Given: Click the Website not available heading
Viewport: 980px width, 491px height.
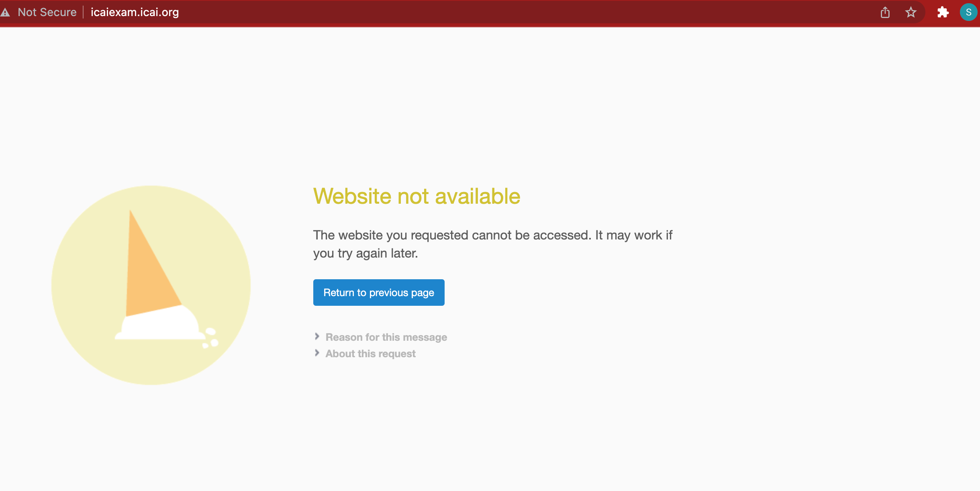Looking at the screenshot, I should 417,196.
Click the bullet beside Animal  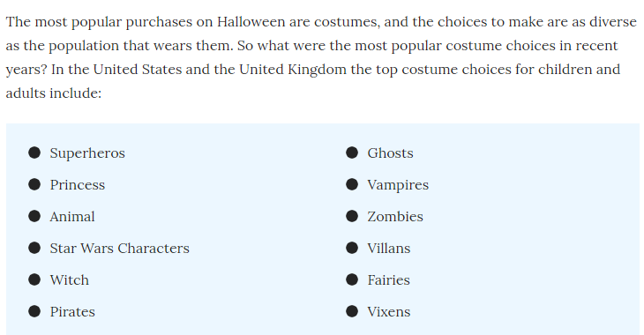pos(34,216)
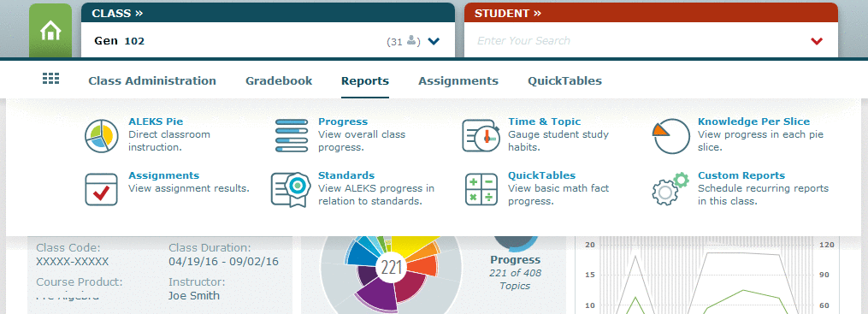Click the Custom Reports gears icon
This screenshot has height=314, width=868.
(x=671, y=189)
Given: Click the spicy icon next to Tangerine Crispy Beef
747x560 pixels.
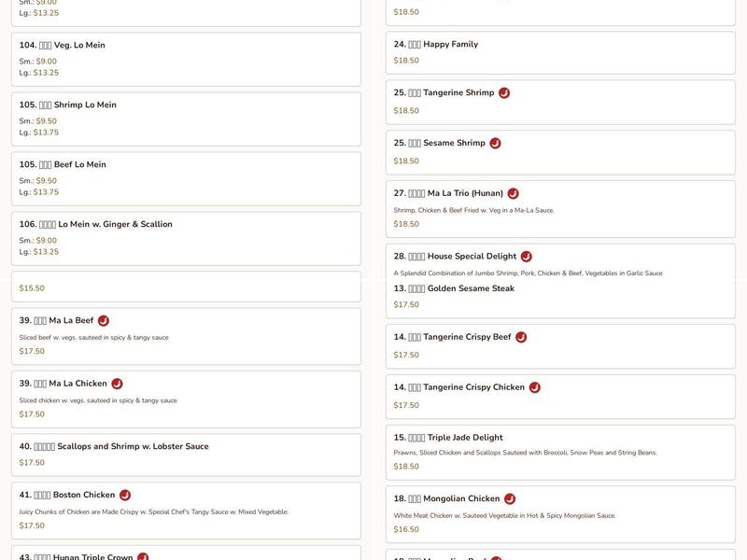Looking at the screenshot, I should (521, 338).
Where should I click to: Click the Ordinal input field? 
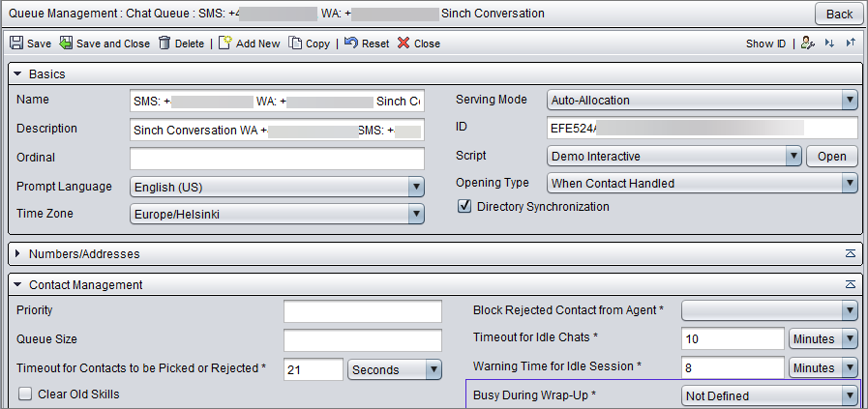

________________________________________

- [Prompt]:
Write out each line above containing "Given".

- [Response to the exercise]:
Given: Click the Website not available heading
Given: Click the spicy icon next to Tangerine Crispy Beef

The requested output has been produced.